Now, all that remains of San Francisco village are the rapids, visible only during low water. The site is accessible via a trail from the Rapids Lake Education and Visitor Center, 15865 Rapids Lake Road, Carver.



Brothers John S. and Needham Perkins each built a house on the south shore of Lake Independence just north of Maple Plain in 1859. They platted a village they called Perkinsville, according to the Maple Plain city website.

It had a sawmill, a country store and a blacksmith. A brick kiln existed for a spell, but the clay had too much limestone, so the brick making ended.
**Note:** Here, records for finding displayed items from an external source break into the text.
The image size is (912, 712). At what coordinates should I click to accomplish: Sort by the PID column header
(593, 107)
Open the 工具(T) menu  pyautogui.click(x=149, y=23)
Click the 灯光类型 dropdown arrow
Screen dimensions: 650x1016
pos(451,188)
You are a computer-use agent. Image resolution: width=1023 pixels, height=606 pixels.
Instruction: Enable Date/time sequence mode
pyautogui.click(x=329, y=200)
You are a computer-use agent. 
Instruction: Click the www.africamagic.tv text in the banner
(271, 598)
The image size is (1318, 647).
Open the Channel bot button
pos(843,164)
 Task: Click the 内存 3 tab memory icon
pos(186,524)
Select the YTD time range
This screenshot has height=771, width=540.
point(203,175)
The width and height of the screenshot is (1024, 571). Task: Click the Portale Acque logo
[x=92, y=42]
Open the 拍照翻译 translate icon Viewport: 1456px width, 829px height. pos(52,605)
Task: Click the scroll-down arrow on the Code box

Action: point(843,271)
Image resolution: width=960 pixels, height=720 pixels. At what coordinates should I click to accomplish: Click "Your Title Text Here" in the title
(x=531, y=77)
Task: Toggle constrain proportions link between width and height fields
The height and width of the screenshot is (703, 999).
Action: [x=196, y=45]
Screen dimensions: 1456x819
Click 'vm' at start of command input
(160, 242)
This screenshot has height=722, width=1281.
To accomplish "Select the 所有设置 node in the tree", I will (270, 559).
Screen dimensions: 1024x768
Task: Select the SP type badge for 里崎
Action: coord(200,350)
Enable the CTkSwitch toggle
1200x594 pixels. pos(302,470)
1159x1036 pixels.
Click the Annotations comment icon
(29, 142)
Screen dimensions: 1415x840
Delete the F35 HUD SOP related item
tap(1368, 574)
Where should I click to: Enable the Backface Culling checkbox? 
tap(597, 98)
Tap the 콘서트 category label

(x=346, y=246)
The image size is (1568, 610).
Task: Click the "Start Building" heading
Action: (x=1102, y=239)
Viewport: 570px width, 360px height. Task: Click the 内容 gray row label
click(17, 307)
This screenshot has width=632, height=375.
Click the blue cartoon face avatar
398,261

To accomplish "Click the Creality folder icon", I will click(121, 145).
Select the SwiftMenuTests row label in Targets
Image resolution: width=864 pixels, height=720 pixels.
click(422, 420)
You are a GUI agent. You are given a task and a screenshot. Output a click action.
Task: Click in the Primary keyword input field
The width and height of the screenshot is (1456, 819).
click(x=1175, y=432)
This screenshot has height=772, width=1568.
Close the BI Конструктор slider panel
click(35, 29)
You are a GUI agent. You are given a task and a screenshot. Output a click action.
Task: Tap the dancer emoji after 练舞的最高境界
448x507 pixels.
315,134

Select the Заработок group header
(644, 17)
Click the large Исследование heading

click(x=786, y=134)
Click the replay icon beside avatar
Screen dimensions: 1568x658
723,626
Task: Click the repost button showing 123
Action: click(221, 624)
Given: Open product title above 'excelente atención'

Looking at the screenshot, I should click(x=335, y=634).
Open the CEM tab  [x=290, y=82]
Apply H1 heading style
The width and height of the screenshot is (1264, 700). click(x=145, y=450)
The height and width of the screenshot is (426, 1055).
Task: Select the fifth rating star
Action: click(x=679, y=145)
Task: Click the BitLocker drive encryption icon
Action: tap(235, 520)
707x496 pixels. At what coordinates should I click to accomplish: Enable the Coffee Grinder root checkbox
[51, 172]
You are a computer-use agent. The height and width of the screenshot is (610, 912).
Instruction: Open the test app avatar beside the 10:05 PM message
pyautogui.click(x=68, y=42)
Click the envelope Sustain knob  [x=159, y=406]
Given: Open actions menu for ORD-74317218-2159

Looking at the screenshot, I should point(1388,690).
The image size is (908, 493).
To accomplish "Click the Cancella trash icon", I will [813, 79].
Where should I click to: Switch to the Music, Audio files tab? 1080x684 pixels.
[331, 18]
Lake Independence got its name because settlers from Lake Minnetonka’s Maxwell Bay, taking a exploratory walk, discovered it on Independence Day in 1854. The log cabin of Irvin Shrewsbury became the first post office in the area in 1856, with the first Independence Township meeting coming in 1858.

John Perkins lost in a race for the first Minnesota Legislature to Irwin Shrewsbury. The two were active in the early growth of Maple Plain in 1868, and Perkins moved his Perkinsville store to Maple Plain. The St. Paul, Pacific and Manitoba Railroad went through the city in 1968 and 1869. Perkins sold his store in 1870.

Maple Plain garnered its own post office in 1871 and was incorporated as a village in 1912. It celebrated its centennial, however, in 1968.

Today, the railroad through Maple Plain is the Burlington Northern Santa Fe, and there still is an east-west road called Perkinsville Road south of the lake and north of the town — a reminder of a town that is no longer there.